EXERCISE OBJECTIVE
Only lines holding the word "Name" are wanted from the records; copy all of them.

DATA TO EXAMINE
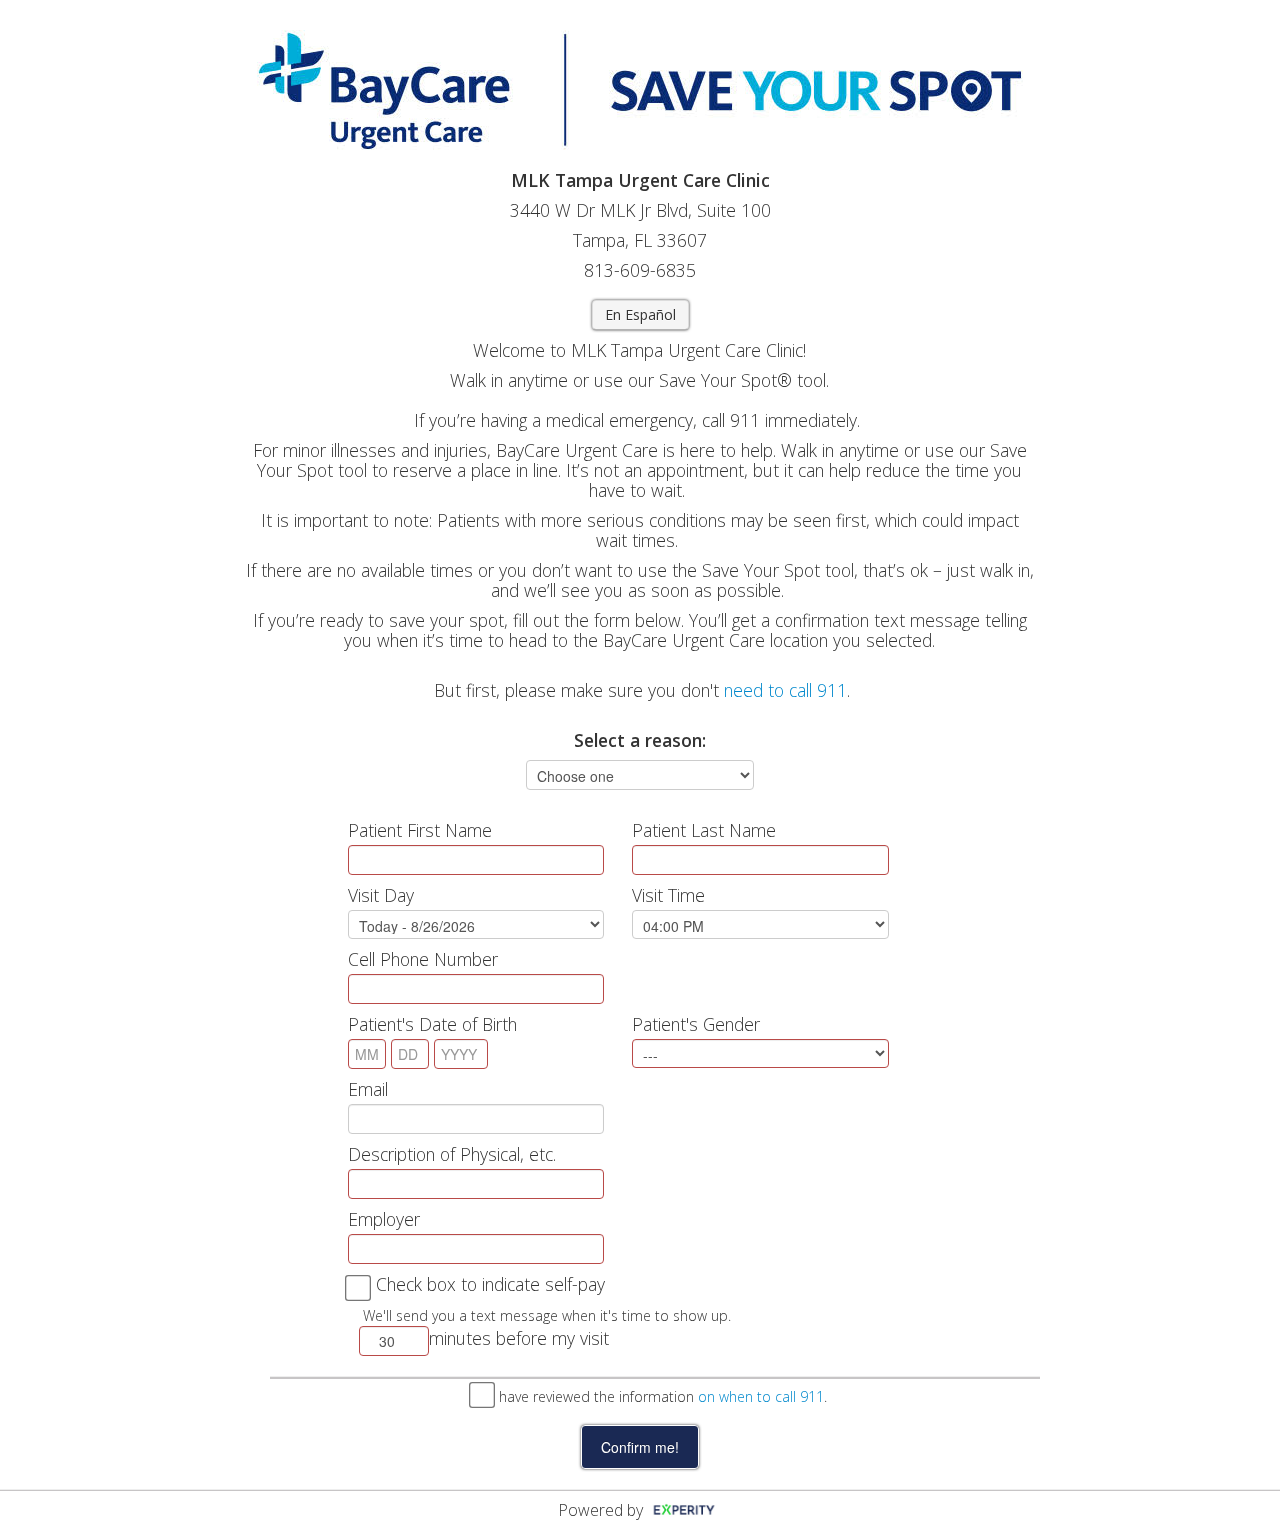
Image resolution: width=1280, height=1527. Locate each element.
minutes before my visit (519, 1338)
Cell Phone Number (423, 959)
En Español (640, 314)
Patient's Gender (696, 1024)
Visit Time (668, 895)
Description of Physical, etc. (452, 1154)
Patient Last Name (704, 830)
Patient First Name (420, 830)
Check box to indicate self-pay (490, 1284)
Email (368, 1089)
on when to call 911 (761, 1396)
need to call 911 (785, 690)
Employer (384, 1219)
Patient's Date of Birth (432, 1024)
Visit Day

WRITTEN ANSWER
Patient Last Name (704, 830)
Patient First Name (420, 830)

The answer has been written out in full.